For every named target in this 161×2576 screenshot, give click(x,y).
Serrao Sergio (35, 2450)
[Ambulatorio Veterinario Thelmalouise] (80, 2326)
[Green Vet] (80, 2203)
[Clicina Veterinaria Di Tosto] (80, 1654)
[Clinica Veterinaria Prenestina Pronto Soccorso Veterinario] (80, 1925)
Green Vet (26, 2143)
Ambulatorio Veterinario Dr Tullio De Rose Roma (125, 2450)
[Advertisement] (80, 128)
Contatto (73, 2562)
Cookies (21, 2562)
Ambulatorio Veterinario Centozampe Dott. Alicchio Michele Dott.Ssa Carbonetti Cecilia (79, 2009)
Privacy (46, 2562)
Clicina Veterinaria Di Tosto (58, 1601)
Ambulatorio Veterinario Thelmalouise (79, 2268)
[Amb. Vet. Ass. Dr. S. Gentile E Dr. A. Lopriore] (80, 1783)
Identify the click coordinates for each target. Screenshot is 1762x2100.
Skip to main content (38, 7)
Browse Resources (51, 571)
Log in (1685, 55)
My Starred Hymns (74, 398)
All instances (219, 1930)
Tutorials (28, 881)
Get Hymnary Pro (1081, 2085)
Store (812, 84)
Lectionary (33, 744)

^^^^^^^^^^^^^^^^

[Exercise brief]
What you return should match the data character for character.

[Result]
For every named target in this 161×2576 screenshot, give click(x,y).
Serrao Sergio (35, 2450)
[Ambulatorio Veterinario Thelmalouise] (80, 2326)
[Green Vet] (80, 2203)
[Clicina Veterinaria Di Tosto] (80, 1654)
[Clinica Veterinaria Prenestina Pronto Soccorso Veterinario] (80, 1925)
Green Vet (26, 2143)
Ambulatorio Veterinario Dr Tullio De Rose Roma (125, 2450)
[Advertisement] (80, 128)
Contatto (73, 2562)
Cookies (21, 2562)
Ambulatorio Veterinario Centozampe Dott. Alicchio Michele Dott.Ssa Carbonetti Cecilia (79, 2009)
Privacy (46, 2562)
Clicina Veterinaria Di Tosto (58, 1601)
Ambulatorio Veterinario Thelmalouise (79, 2268)
[Amb. Vet. Ass. Dr. S. Gentile E Dr. A. Lopriore] (80, 1783)
Identify the click coordinates for each target. Screenshot is 1762x2100.
Skip to main content (38, 7)
Browse Resources (51, 571)
Log in (1685, 55)
My Starred Hymns (74, 398)
All instances (219, 1930)
Tutorials (28, 881)
Get Hymnary Pro (1081, 2085)
Store (812, 84)
Lectionary (33, 744)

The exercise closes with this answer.